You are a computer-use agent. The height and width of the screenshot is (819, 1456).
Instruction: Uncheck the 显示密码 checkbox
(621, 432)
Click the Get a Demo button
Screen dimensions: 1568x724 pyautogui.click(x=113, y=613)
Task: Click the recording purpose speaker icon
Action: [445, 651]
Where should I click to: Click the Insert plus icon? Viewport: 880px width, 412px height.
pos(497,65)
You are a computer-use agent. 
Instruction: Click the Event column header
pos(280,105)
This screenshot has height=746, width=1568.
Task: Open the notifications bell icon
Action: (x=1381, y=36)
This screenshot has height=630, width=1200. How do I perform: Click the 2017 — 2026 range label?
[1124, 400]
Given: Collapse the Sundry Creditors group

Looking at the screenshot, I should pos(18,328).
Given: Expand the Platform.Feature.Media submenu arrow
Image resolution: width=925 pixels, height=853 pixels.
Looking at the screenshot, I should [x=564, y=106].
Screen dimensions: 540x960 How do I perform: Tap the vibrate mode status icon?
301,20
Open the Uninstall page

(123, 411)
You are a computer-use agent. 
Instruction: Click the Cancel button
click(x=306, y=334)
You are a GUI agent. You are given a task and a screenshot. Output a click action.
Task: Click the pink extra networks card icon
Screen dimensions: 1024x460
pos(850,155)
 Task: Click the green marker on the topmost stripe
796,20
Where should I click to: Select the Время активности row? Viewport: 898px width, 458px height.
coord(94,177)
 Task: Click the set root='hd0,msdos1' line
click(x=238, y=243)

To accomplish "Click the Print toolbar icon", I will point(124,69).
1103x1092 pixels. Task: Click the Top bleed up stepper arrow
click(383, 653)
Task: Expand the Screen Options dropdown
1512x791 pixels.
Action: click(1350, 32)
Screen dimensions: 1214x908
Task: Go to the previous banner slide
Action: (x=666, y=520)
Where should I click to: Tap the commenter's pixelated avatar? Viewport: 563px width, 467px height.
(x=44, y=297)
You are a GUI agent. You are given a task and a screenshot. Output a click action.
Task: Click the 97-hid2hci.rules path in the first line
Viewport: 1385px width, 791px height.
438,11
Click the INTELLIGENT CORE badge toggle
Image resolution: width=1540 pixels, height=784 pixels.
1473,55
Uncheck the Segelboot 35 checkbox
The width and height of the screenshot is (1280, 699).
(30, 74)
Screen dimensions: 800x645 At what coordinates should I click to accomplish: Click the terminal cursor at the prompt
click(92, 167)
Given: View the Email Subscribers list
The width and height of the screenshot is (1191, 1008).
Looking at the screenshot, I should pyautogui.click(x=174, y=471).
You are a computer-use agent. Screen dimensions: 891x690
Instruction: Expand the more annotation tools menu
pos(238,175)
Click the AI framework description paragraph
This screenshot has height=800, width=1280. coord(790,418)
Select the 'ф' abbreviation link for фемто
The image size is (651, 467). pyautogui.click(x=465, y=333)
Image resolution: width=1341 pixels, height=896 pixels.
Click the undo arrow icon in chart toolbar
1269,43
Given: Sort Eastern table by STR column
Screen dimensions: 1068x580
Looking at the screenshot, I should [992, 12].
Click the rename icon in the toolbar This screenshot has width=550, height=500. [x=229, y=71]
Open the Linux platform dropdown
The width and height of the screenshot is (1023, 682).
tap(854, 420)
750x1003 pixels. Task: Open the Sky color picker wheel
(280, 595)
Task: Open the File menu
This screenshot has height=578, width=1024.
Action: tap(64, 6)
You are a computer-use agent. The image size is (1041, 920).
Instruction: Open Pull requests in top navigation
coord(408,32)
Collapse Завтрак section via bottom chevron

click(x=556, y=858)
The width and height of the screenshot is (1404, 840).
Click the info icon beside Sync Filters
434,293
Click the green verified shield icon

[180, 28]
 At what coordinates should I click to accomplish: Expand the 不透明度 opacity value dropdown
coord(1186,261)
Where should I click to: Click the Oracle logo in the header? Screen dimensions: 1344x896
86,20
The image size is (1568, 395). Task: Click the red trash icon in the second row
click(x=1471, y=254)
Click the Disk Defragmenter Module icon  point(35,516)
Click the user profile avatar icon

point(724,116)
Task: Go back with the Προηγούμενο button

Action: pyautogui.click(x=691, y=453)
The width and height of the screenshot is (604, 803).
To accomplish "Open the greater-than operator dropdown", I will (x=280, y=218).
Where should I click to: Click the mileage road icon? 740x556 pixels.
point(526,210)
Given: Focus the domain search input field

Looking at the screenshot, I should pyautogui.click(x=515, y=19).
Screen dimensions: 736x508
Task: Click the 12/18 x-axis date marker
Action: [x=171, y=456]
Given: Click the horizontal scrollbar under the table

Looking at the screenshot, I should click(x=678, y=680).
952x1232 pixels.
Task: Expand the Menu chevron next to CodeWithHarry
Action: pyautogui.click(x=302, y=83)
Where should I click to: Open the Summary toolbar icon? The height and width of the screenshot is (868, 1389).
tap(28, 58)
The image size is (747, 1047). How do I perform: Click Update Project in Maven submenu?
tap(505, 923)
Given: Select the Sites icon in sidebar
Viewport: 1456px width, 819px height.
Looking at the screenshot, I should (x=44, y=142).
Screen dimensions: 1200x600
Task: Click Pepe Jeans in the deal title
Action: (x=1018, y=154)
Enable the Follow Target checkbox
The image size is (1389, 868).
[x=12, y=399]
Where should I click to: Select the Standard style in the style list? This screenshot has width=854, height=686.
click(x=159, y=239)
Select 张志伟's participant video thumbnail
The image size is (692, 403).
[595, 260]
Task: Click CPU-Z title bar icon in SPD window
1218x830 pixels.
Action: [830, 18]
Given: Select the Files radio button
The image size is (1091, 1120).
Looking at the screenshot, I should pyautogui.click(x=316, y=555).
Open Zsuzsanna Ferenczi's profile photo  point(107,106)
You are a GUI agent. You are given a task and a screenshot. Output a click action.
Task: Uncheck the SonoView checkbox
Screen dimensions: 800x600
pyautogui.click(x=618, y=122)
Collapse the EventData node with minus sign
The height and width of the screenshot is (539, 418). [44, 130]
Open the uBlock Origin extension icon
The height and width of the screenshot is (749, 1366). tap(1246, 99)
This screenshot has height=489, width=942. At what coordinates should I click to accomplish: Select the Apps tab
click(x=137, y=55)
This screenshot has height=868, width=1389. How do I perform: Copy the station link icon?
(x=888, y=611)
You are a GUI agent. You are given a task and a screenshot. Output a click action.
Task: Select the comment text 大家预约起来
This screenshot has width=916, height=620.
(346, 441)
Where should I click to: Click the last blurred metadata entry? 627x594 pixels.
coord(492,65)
========
PROBLEM DETAILS: Put the lines of the material above, starting at the line that contains "Task: Click the green" and ending at the line that contains "click(x=238, y=243)", into a JSON list of strings with one string per line, leaving out blank lines.

TASK RESULT:
[
  " Task: Click the green marker on the topmost stripe",
  "796,20",
  "Where should I click to: Select the Время активности row? Viewport: 898px width, 458px height.",
  "coord(94,177)",
  " Task: Click the set root='hd0,msdos1' line",
  "click(x=238, y=243)"
]